I don’t know what it is about that portion of Europe that in the 16th and 17th centuries was part of the Ottoman Empire, but the poets who spring from that soil often write in the manner of folktales. (Think of Vasko Popa and his famous pebble.) It’s a mode that largely vanished with the Renaissance in the rest of Europe, which embraced the Enlightenment and its Realism with fierce devotion and consigned the Fantastic to children’s literature.
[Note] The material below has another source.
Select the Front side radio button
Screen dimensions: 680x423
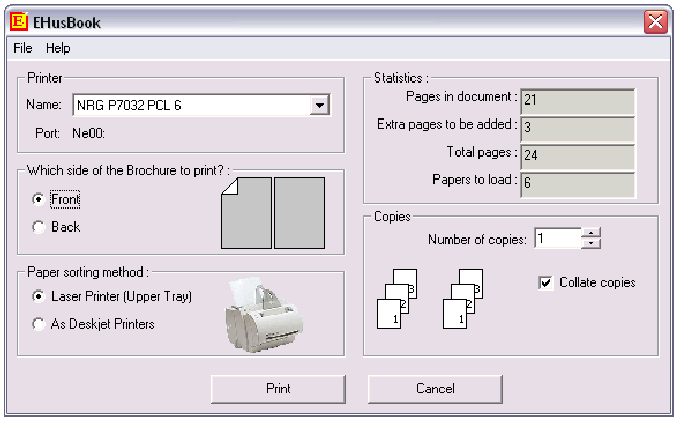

I got to thinking about this while reading an extraordinary book by a Bosnian immigrant to Canada named Goran Simić. The book is Sunrise in the Eyes of the Snowman, and I highly recommend it. Simić is one of those exalted sufferers in the line of Dostoevsky and Kafka; but where Dostoevsky spends his energies on Realism and Kafka spends his on despiritualized Symbolism, Simić ranges between those poles with a saddened yet somehow uplifting energy. Remarkably enough, Simić’s poems in Sunrise were written in English—this after two significant collections translated from … well, I’m not sure. Bosnian? Serbo-Croatian? (The books don’t say.) Those books, From Sarajevo with Sorrow and Immigrant Blues are powerful, too. But there’s something above and beyond going on in Sunrise, especially when that ancient folktale mode appears. The mode surfaces only now and then in most of the poems, like a dash of paprika enriching a stew, but here’s an example of an entire poem in that mode:
THIS MORNING I SAW GOD
This morning I saw God
enter a concentration camp
with a raven on his shoulder.
Beneath his arm he carried
a Bible wrapped in the pages
of the morning paper.
He was fixing his hair
in the reflection of his own palm
and laughing the way optometrists laugh
in front of canvases.
He was chewing on his lacquered nails
and yelling at the soldiers
who forgot to take down
the frozen memorial plate
from the walls of the crematorium.I almost didn’t recognize him.
Escorted by a necrophilic angel,
with a gas mask for a pet,
he walked along a thorny fence
stroking his steel moustache.
To happy devils he offered bottles
of perfume in exchange
for common workboots.Along the way, he made the sign
of the cross over the roofs of houses
which subsequently collapsed.
He smiled shamelessly,
handing out scented soaps
to prostitutes, and pointing the way
to dry bathhouses.
They deterred him by showing him their palms
with never-ending lifelines.
It was sad to see him that way: like a laid-off postman who still wears
his uniform with pride.Even worse,
he looked like me who was looking at him,
holding a pen, trying to figure out
why these lines I write
resemble even less what I want to say.